Yaşanan intihar vakalarının nedenleri ile ilgili şu ana kadar saha araştırılmasının yapılmadığını belirten Budancamanak, “Elimizde bir saha araştırması yok. Araştırmayı ancak diğer kurumlarla koordineli çalışarak yapabiliriz. Bilimsel bir araştırma şart. Biz Bingöl Barosu olarak başta Bingöl Üniversitesi olmak üzere, valilik, Aile ve Sosyal Politikalar İl Müdürlüğü ile kentte bulunan diğer sivil toplum örgütleri ile koordineli bir saha araştırması yapması çağrısı yapıyoruz. Baro olarak bu çağrımızı da önümüzdeki günlerde bu kurumlara resmi olarak ileteceğiz.
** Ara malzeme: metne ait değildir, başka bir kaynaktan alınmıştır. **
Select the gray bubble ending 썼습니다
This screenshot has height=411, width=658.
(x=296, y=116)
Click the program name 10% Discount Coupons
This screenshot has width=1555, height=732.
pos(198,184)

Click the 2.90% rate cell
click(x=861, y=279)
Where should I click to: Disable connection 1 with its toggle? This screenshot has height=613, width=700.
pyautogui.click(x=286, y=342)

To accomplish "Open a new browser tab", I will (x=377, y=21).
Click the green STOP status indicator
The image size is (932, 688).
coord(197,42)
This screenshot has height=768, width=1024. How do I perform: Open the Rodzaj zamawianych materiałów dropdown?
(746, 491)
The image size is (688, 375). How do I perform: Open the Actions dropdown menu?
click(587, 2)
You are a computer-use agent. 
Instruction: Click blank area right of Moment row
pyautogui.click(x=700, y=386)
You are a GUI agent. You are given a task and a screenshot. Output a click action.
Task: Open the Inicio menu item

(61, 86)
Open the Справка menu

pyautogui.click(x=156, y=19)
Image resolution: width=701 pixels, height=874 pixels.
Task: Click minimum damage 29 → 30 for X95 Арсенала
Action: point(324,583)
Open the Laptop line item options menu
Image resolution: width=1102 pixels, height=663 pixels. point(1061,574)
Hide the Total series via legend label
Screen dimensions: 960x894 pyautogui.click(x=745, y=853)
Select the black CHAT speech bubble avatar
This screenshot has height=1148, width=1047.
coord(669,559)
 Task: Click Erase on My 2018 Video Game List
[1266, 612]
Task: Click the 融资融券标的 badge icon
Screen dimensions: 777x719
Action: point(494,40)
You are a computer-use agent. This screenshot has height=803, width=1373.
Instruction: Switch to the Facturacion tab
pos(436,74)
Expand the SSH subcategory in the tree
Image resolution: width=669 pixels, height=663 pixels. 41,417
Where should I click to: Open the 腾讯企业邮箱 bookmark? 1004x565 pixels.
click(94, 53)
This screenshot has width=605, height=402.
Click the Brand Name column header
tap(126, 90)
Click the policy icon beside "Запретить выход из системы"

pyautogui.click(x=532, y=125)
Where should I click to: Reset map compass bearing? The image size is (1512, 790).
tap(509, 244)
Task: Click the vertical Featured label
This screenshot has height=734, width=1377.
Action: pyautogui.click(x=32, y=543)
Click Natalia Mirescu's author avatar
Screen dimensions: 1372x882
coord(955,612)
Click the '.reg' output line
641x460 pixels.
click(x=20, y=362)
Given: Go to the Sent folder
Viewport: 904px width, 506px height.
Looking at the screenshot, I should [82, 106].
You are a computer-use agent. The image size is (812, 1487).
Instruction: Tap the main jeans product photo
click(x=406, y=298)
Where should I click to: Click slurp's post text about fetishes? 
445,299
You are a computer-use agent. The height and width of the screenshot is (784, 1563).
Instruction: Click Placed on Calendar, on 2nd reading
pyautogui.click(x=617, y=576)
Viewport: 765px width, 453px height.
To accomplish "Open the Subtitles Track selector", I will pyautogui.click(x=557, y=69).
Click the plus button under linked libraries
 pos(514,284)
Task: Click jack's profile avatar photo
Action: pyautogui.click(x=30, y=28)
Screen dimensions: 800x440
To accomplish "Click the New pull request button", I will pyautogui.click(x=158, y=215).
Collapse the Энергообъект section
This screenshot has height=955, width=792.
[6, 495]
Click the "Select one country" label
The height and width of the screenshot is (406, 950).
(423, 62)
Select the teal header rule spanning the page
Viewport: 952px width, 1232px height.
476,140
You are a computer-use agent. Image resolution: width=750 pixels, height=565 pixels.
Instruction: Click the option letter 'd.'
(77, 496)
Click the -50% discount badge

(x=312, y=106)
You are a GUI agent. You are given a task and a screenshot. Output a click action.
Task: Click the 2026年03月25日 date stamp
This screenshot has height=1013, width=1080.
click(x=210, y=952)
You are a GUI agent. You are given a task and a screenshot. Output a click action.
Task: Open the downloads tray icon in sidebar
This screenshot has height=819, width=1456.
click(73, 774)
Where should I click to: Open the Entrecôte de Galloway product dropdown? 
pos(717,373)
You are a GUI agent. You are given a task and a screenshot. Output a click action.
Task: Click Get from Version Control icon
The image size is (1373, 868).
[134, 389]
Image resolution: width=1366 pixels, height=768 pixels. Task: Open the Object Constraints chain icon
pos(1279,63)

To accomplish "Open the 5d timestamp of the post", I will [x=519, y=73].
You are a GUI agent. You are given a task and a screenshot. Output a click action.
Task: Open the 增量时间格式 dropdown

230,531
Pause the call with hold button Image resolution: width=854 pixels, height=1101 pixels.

Herkesin elini taşın altına koyması gerektiği görüşündeyiz. Araştırma sonucunda çözüm önerileri oluşturulabilir. Saha araştırmasıyla intihara teşebbüs edenlerle ve aileleri ile görüşülerek neden intihara teşebbüs ettikleri konusunda fikir sahibi olunabilir” diye belirtti.

‘AİLE VE TOPLUMSAL BASKI’

Yaşanan intihar vakalarını tam olarak kategorize edilemeyeceğini ifade eden Budancamanak, “Bingöl toplumu yapısı gereği muhafazakar bir toplumdur. Gençler çoğu zaman kendini ifade edemiyor. Zaman zaman aile baskısı, zaman zaman toplumsal baskının altında kalıyorlar. Yine bunun yanında ekonomik sebepler ve bireye bağlı kişisel sebepler intihar vakalarını tetikliyor” diye konuştu.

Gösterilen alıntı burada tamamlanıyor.